The gate is deterministic and safe to run in CI. It only checks repository
files and reports whether the release surface can expose the signals an
operator needs.

## Signal Model

- Live status: `scripts/loop-status.js` can emit JSON, watch active loops, and
  write snapshots for dashboards or handoffs.
- Session traces: `scripts/session-inspect.js` can inspect Claude, dmux, and
  adapter-backed sessions, then write canonical snapshots.
- Harness baseline: `scripts/harness-audit.js` provides a repeatable scorecard
  for tool coverage, context efficiency, quality gates, memory persistence,
  eval coverage, security guardrails, and cost efficiency.
- Tool activity: `scripts/hooks/session-activity-tracker.js` records local
  `tool-usage.jsonl` events that ECC2 can sync.
- Risk ledger: `ecc2/src/observability/mod.rs` scores tool calls and stores a
  paginated ledger for review.

## Reference Pressure

The current agent-tooling ecosystem is converging on the same operating needs:

- dmux, Orca, and Superset emphasize isolated worktrees plus one place to see
  agent state and merge/review work.
- Claude HUD makes context, tool activity, agent activity, and todo progress
  visible inside the coding loop.
- Autocontext records every run as durable traces, reports, artifacts, and
  reusable improvements.
- Meta-Harness treats the harness itself as something to evaluate and improve,
  which requires clean logs of proposer behavior and outcomes.
- Zed and OpenCode emphasize agent control surfaces, reviewable changes, and
  harness-specific configuration that should still preserve portable project
  knowledge.

ECC's answer is not a hosted analytics dependency by default.
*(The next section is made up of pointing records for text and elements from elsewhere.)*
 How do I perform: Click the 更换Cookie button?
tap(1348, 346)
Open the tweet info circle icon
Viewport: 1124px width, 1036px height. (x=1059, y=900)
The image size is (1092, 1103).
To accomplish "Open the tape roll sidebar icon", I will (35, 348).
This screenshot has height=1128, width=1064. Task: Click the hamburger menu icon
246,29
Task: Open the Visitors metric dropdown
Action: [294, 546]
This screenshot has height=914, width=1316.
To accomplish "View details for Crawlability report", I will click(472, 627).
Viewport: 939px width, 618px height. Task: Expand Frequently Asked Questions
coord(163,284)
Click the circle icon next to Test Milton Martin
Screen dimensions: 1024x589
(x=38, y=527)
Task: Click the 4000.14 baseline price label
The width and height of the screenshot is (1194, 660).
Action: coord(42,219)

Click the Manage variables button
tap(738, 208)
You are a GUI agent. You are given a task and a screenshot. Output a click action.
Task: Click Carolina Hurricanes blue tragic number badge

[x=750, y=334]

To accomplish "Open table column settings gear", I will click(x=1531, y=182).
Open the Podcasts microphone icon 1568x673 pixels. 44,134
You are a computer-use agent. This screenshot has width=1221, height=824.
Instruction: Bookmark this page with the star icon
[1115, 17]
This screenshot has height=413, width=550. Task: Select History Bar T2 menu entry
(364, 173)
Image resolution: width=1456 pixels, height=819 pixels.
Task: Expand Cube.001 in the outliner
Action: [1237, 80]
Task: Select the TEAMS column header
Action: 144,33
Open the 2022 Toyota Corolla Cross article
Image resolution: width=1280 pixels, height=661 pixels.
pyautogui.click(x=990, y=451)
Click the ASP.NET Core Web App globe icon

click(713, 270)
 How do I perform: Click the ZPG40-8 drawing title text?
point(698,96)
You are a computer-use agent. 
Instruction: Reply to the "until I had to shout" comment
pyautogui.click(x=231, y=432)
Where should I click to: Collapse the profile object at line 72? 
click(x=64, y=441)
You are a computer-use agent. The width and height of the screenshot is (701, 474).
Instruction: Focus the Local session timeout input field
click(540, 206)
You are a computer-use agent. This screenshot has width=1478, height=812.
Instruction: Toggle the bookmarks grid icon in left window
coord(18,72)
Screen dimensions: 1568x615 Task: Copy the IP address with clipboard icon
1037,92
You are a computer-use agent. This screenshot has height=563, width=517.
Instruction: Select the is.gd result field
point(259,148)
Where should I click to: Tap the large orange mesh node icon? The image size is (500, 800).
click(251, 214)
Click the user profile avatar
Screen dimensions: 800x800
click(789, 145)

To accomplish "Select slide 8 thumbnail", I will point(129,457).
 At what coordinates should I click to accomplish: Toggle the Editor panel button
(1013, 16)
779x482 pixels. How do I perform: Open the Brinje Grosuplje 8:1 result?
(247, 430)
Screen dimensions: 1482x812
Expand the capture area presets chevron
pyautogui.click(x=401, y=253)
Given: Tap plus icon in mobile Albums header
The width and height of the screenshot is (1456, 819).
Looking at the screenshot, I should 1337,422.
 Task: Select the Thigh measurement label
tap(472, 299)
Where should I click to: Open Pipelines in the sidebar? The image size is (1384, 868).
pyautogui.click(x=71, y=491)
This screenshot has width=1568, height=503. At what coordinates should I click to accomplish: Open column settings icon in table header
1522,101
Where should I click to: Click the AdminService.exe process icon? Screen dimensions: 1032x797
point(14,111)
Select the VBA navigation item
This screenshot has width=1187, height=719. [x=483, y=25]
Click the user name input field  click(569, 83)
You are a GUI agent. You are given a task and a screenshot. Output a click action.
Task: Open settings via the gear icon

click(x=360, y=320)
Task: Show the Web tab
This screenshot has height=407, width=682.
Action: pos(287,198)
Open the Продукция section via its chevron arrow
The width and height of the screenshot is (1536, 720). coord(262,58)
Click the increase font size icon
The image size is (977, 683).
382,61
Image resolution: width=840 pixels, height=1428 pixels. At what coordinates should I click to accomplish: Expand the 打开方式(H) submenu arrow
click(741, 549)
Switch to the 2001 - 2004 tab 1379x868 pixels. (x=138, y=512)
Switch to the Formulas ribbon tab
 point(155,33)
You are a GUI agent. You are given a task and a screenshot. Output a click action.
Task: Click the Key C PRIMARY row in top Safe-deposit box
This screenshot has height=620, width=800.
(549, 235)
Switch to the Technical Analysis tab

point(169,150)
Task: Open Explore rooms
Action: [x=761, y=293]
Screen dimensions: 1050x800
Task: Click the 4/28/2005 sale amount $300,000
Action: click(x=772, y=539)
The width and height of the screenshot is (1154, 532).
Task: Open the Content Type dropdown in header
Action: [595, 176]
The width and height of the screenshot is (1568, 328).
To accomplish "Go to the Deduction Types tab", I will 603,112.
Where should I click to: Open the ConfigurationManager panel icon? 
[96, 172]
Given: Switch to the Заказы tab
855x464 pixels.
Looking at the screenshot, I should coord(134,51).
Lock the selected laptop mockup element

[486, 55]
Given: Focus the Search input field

The first
release-candidate gate is local and file-backed. Hosted telemetry can come
later, but only after the local event model is useful enough to trust.

## Operator Workflow

1. Run `npm run observability:ready`.
2. Run `npm run harness:audit -- --format json` for the broader harness
   scorecard.
3. Run `node scripts/loop-status.js --json --write-dir .ecc/loop-status`
   during longer autonomous batches.
4. Run `node scripts/session-inspect.js --list-adapters` to confirm which
   session surfaces are available.
5. Use ECC2 tool logs for risky operations, conflict analysis, and handoff
   review before increasing autonomy.

The end-state is practical: before asking ECC to run larger multi-agent loops,
the operator can prove the system has live status, durable session traces,
baseline scorecards, and a local risk ledger.